One small step for Ripple, one big step for crypto

On July 13, 2023, U.S. District Judge Analisa Torres issued a landmark ruling for the crypto community, holding that programmatic, or open market, sales of XRP tokens do not constitute investment contracts, and are thus not securities regulated by the U.S. Securities and Exchange Commission (“SEC”).  However, the ruling was not a complete win for the crypto industry, as Judge Torres split the baby in ruling that institutional sales of XRP did constitute the sale of unregistered securities.

The SEC commenced the underlying action against Ripple Labs (“Ripple”), the creator of the XRP token, and several of its executives back in December 2020, claiming that they raised over $1.3 billion through the sale of XRP in an unregistered securities offering. Ripple pushed back, ostensibly making itself a use case for the industry. While this highly anticipated decision sets some welcome guardrails for whether cryptocurrencies are securities subject to the regulatory ambit of the SEC, the order made clear in a footnote that this ruling was not addressing “whether secondary market sales of XRP constitute offers and sales of investment contracts.” The order further noted that the answer to this question would depend on the totality of circumstances and the economic reality of that specific contract, transaction, or scheme.  Notably, Judge Torres held that “XRP, as a digital token, is not in and of itself a ‘contract, transaction[,] or scheme’ that embodies the Howey requirements of an investment contract,” but “ordinary assets—like gold, silver, and sugar—may be sold as investment contracts, depending on the circumstances of those sales.”

Judge Torres found that XRP was a security for institutional buyers under the Howey Test. In SEC v. W.J. Howey Co., the Supreme Court held that under the Securities Act, an investment contract is “a contract, transaction[,] or scheme whereby a person [(1)] invests his money [(2)] in a common enterprise and [(3)] is led to expect profits solely from the efforts of the promoter or a third party.” 328 U.S. 293 (1946).

Defendants did not dispute that there was a payment of money; therefore the first element was established. With respect to the second Howey prong, the court found the existence of a common enterprise because the record demonstrates that there was a pooling of assets and that the fortunes of the Institutional Buyers were tied to the success of the enterprise as well as to the success of other Institutional Buyers.” And, finally, the third Howey prong was satisfied as the institutional investors “would have understood that Ripple was pitching a speculative value proposition for XRP with potential profits to be derived from Ripple’s entrepreneurial and managerial efforts.”

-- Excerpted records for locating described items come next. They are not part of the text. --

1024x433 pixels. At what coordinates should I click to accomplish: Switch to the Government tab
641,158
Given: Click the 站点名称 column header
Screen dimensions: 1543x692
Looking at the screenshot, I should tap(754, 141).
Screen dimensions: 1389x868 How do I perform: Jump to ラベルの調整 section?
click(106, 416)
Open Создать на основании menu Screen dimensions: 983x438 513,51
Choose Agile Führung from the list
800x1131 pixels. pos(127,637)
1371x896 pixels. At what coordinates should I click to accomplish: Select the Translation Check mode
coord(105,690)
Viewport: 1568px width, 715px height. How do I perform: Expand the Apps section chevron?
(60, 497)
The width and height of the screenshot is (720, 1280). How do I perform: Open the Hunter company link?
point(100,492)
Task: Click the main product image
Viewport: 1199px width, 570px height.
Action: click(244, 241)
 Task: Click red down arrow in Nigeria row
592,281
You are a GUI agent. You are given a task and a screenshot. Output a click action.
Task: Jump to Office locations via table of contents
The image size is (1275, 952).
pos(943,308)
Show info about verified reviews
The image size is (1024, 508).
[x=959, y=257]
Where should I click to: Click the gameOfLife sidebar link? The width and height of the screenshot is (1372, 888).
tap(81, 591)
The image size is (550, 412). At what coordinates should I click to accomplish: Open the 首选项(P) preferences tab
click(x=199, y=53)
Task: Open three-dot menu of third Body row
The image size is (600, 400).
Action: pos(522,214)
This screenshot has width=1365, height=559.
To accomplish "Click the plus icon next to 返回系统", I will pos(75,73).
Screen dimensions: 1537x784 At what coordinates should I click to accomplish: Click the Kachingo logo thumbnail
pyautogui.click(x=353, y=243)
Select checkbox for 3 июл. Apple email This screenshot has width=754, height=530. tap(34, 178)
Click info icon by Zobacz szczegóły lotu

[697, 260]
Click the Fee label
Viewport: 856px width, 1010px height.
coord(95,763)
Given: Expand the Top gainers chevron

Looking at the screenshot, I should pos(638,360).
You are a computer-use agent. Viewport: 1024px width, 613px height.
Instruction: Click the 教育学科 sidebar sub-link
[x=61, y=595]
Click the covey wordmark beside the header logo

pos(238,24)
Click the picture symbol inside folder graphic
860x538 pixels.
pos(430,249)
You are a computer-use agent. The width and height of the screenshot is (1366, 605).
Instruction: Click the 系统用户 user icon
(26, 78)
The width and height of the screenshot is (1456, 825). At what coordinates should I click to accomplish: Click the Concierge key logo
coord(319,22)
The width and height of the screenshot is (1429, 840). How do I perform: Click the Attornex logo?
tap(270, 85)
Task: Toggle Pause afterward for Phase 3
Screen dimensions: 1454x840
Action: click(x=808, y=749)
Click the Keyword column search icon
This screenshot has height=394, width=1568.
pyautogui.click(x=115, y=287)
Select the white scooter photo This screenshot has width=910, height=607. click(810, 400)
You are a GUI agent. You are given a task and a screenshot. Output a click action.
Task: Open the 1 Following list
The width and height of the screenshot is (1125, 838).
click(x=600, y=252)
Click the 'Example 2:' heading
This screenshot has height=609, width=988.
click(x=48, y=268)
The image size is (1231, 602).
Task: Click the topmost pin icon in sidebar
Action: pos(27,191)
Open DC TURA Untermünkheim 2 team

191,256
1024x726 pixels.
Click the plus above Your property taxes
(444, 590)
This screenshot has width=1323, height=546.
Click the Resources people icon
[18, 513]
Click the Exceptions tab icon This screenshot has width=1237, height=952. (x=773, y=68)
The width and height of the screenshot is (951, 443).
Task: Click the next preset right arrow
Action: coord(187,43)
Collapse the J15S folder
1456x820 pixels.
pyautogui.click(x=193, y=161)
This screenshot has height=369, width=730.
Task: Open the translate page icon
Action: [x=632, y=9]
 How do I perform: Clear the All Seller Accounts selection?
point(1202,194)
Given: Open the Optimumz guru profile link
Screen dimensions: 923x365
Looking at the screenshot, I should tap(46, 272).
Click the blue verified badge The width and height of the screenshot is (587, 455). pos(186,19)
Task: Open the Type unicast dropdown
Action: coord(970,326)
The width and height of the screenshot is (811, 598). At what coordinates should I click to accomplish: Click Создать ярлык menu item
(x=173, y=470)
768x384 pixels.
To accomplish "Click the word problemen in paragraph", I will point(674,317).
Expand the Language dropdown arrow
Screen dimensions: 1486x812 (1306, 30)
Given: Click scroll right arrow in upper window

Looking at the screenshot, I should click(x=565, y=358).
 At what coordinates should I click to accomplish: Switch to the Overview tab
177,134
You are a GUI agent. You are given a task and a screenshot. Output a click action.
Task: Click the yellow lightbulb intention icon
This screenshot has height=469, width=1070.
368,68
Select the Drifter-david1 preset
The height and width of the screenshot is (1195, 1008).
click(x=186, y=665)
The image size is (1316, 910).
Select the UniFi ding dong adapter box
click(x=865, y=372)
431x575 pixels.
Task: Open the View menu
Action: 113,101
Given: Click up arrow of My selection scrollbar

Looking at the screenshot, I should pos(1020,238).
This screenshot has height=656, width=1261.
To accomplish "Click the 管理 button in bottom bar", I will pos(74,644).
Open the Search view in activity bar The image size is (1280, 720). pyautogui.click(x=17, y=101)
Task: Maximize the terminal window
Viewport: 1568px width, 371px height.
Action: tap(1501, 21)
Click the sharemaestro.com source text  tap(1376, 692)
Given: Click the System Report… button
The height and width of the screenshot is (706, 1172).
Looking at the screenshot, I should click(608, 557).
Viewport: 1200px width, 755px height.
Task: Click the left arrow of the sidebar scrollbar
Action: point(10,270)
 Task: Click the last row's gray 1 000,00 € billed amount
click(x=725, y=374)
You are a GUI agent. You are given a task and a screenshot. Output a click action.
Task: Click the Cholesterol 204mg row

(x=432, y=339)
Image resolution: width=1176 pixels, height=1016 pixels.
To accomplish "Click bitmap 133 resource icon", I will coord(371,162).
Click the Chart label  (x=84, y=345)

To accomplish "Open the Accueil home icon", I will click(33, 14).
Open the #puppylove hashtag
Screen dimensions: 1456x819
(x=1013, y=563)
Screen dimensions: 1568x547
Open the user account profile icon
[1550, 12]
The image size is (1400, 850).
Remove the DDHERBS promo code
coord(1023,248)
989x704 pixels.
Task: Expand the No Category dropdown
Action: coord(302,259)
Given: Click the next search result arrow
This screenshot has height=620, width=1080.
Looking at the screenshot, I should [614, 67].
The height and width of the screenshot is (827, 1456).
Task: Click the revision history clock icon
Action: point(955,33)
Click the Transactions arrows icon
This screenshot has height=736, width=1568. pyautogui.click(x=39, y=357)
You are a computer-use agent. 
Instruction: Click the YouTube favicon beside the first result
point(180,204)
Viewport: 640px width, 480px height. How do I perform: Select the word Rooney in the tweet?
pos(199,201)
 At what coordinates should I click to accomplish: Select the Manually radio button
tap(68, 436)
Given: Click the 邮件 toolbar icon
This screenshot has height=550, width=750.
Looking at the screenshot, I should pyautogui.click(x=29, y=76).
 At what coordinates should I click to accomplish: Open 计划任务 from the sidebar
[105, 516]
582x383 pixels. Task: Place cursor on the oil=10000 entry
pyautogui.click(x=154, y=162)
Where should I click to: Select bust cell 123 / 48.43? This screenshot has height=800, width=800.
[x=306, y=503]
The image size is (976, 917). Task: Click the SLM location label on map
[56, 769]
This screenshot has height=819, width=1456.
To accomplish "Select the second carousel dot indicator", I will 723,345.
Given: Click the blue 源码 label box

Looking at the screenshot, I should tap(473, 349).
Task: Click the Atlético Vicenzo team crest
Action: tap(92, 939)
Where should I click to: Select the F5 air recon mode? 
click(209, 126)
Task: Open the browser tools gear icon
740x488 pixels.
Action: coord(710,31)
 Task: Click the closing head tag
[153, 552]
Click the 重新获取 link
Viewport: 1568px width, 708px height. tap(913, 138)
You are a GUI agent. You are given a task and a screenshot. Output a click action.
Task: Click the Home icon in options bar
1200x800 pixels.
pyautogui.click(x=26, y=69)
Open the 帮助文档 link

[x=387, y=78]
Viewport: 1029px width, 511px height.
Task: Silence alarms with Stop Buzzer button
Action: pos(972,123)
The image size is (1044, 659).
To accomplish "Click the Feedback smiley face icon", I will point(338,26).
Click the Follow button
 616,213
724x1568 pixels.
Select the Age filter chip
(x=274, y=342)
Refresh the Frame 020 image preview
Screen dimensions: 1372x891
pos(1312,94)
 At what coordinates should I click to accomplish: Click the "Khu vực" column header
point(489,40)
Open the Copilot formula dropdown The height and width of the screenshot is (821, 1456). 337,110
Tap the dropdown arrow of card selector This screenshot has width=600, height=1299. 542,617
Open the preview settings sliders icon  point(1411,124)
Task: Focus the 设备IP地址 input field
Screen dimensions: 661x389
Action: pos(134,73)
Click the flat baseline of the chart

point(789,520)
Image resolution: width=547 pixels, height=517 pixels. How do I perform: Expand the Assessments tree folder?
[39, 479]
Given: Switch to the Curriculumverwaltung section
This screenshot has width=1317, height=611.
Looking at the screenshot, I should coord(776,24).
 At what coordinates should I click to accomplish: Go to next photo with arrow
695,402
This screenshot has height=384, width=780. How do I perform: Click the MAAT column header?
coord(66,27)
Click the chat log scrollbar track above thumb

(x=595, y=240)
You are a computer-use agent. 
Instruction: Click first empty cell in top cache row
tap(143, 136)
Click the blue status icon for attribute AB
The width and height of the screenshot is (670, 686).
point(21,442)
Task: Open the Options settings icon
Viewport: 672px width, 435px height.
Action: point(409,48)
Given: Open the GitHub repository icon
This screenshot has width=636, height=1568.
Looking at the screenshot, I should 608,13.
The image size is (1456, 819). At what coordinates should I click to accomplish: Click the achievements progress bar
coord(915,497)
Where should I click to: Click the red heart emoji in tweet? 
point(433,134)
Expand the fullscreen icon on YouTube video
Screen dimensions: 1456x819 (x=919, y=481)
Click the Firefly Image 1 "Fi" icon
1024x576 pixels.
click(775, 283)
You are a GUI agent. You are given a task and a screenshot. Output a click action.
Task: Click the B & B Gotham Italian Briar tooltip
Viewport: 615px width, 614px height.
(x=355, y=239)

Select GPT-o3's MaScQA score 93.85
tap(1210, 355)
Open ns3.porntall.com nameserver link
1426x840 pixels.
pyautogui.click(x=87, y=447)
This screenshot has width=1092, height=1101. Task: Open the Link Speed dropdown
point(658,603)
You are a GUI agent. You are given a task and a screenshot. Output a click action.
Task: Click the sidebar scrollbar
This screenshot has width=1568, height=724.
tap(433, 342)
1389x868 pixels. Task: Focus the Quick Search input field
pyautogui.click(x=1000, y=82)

Conversely, in considering the economic reality of the programmatic sales, the court found that the third Howey prong was not satisfied, and thus did not address the other two prongs. Specifically, the court stated that “Ripple’s Programmatic Sales were blind bid/ask transactions, and Programmatic Buyers could not have known if their payments of money went to Ripple, or any other seller of XRP.” Therefore, the programmatic buyer “stood in the same shoes as a secondary market purchaser who did not know to whom or what it was paying its money.” Indeed, the court found no evidence that programmatic buyers had the ability to understand the multiple documents and statements that the SEC pointed to, which include inconsistent statements across multiple platforms from a variety of Ripple speakers over an extended eight-year period.